Makers of e-cigarettes getting around the law

Child’s play? E-cigarettes marketed to youngsters, report finds. The Washington Times, April 14, 2014.

A troubling if thought-provoking article about how companies making e-cigarettes seem to be working to get around federal legislation banning advertising of cigarettes to minors. At issue here is the making and marketing of candy-flavored cigarettes, a relatively new product that, according to many concerned parties, can play a crucial role in hooking kids on nicotine from a very early age.

candy flavored e-cigs

As the article attests, the makers of these products were allowed to advertise their wares on Super Bowl Sunday, that is to a general audience. The idea here is that American corporations are finding ways to circumvent the laws established to diminish a serious public hazard, cigarette smoking by banning advertising to audiences of minors.

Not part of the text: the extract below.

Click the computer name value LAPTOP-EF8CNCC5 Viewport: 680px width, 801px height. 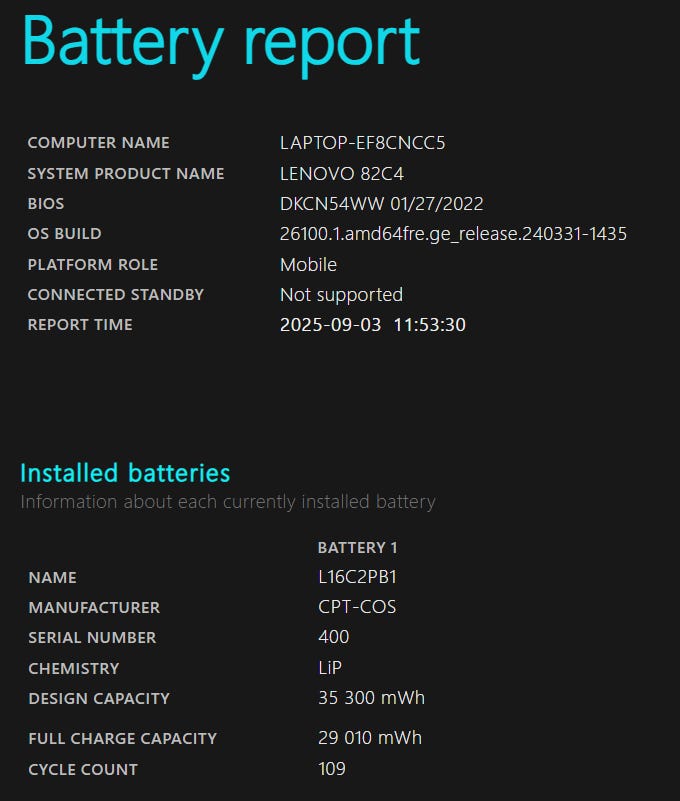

Since the e-cigarette does not emit actual smoke, it is less objectionable than actual smoking in which second hand smoke is so problematic and offensive. Further, they are probably less likely to cause cancer.

But the candy-flavored e-cigarettes are still addictive, as they are nicotine-laden. Once the young nicotine user is addicted, he or she is on a slippery slope to using old fashioned cancer sticks.

One of the proponents of government regulation, Senator Dick Durban, points out that common sense tells us about the dangers of e-cigarettes as a gateway to cigarette addiction. But a mogul from the industry shoots back that this is not scientifically proven. This is a great point, one I’ve tried make over and over: Scientific research is always going to be a few steps behind the media industry in demonstrating the ill effects of the media on kids. It’s much like a game of cops and robbers in which the robbers are usually one step ahead and the cops running behind, trying to catch the bad guys.

The purpose of a corporation is to make money, regardless of the cost to individuals. Witness the behavior of GM, for instance. The purpose of a good government is to rein in the corporations and make them behave in the interest of the public good. Witness the recent ruling to allow the EPA to regulate smoke-belching factories across state lines.

Big versus little government is not this issue here. It’s smart government versus corrupt government.